Aux origines

La recherche française souffre d’un grand retard en matière d’équipements dédiés à la production, la diffusion et la réexploitation des données pour les sciences humaines et sociales :

  • Absence de structure proprement académique pour mener des enquêtes quantitatives sur des échantillons statistiquement représentatifs de la population ;
  • Absence de banque centralisée d’archivage et de diffusion d’enquêtes menées selon des méthodologies qualitatives ;
  • Absence de dispositif permettant de récupérer et de traiter les données issues du web.

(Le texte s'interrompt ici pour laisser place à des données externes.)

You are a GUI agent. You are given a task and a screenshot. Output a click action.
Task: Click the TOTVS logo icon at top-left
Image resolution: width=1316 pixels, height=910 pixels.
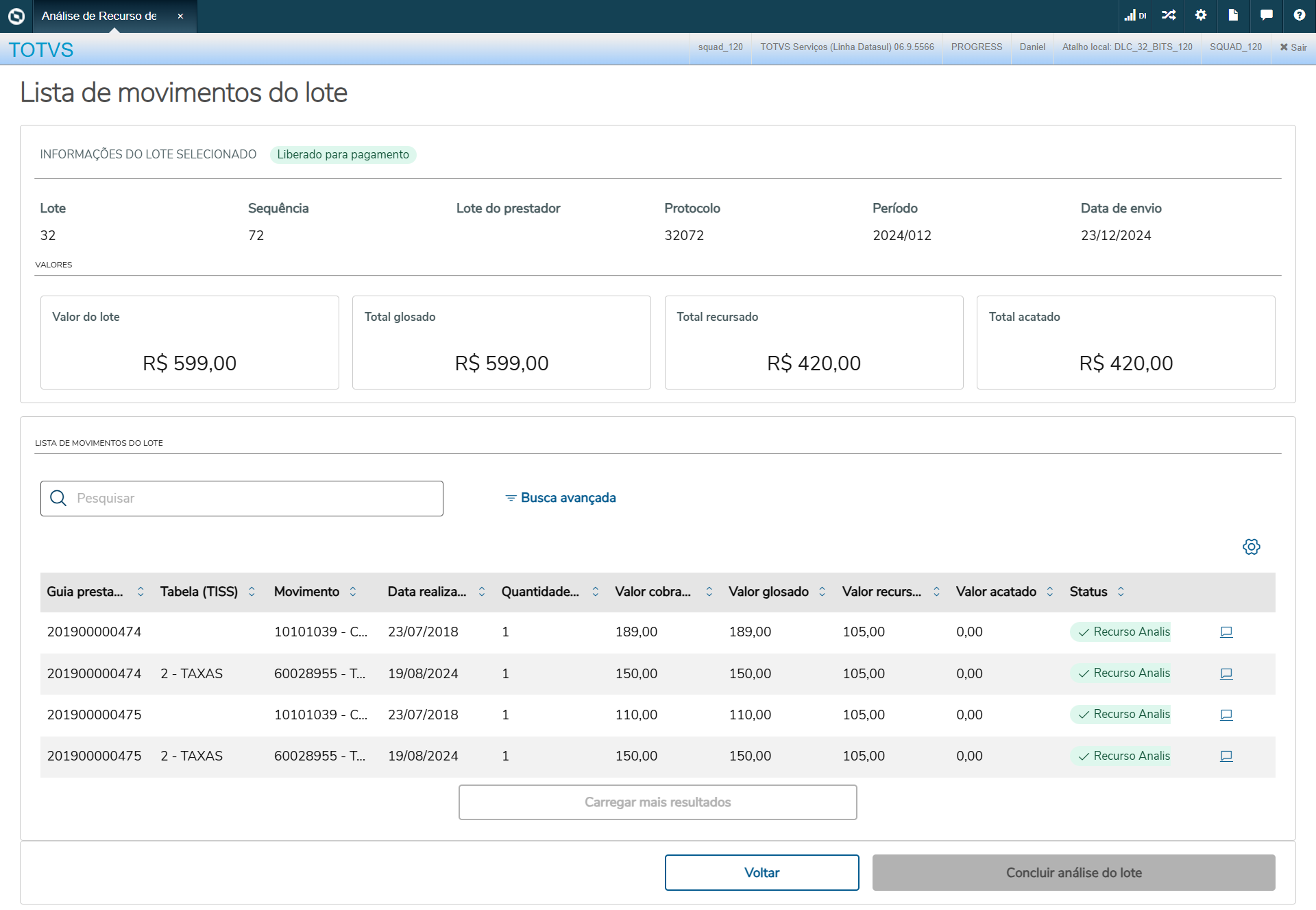[16, 16]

Les conséquences de ce retard sont multiples :

  • Grande dépendance envers les instituts de sondage privés pour recruter les enquêtés ;
  • Absence de possibilité de réutilisation, et donc sous-exploitation des données d’enquêtes qualitatives ;
  • Dépendance envers des opérateurs privés pour analyser le web ;
  • Recherche méthodologique peu développée.

Plusieurs initiatives ont été prises ces dernières années pour tenter de remédier à cette situation:

  • Multiplication des alertes (rapport Silberman en 1999, rapport Cribier en 2003) et sensibilisation accrue de la communauté scientifique à ces enjeux (programme ARSHS) ;
  • Mise en place de structures ou de réseaux destinés à améliorer la diffusion des données d’enquêtes (GIS Quetelet,TGIR Progedo, TGE Adonis, IR Corpus, etc.).

L’Equipex DIME-SHS vient compléter ce paysage en vue d’établir des ponts entre ces grandes infrastructures d’un côté et la recherche de l’autre, et en proposant d’intégrer dans un même équipement les trois types de données auxquels les chercheurs en sciences humaines et sociales peuvent avoir recours.